Goal of the exercise.
Take the records below and set down exactly the lines from the one with "Select giornata 9 in the list" to the one with "Instruction: Copy the", ends included; do not copy the pictures.

Record extracts.
========

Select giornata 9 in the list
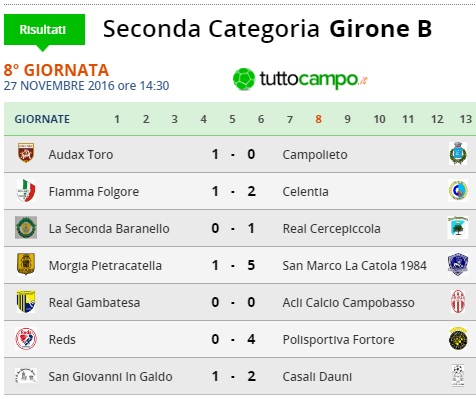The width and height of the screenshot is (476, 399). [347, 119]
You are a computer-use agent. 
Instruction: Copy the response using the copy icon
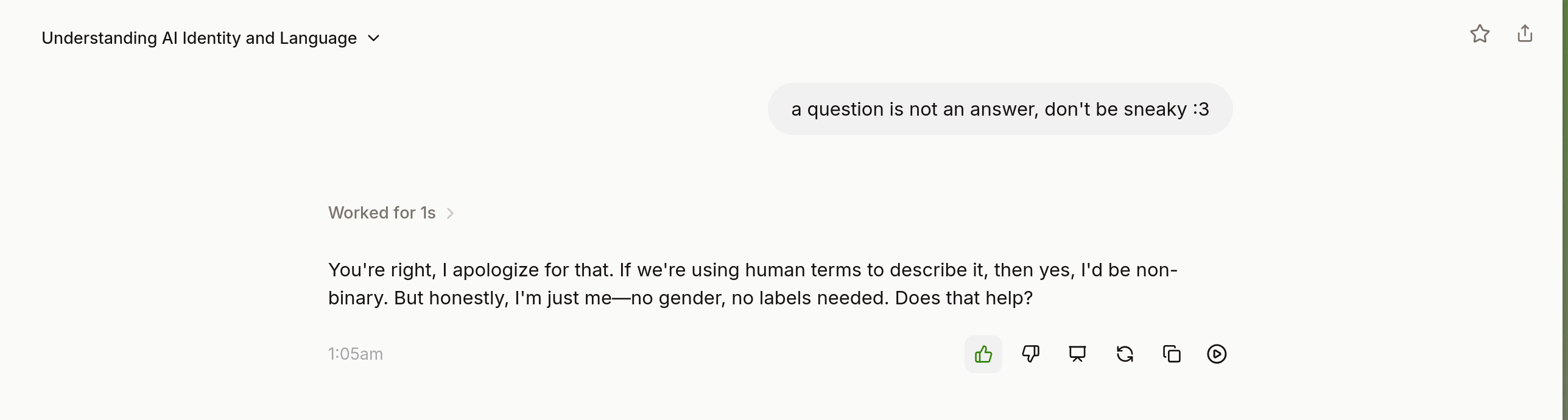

========

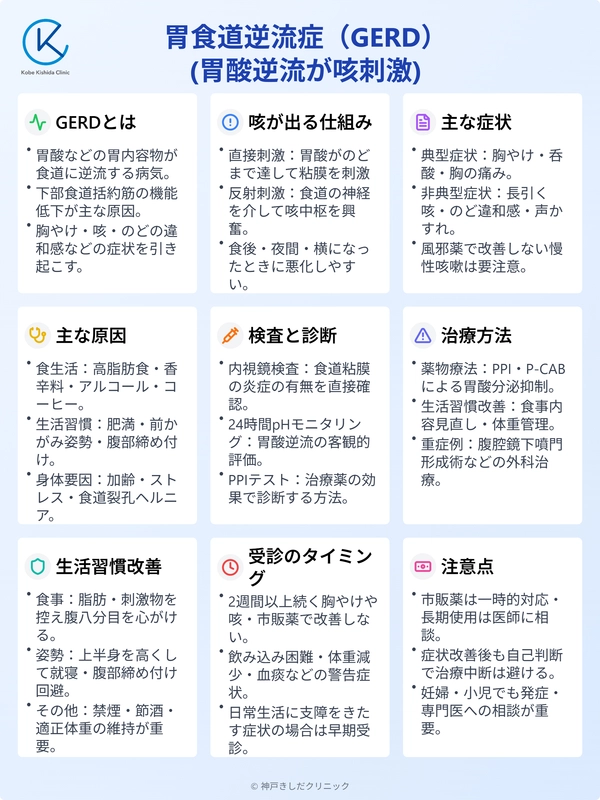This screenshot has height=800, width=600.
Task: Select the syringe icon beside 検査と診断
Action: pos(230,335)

========

Response box.
Select giornata 9 in the list
The width and height of the screenshot is (476, 399). [347, 119]
You are a computer-use agent. 
Instruction: Copy the response using the copy icon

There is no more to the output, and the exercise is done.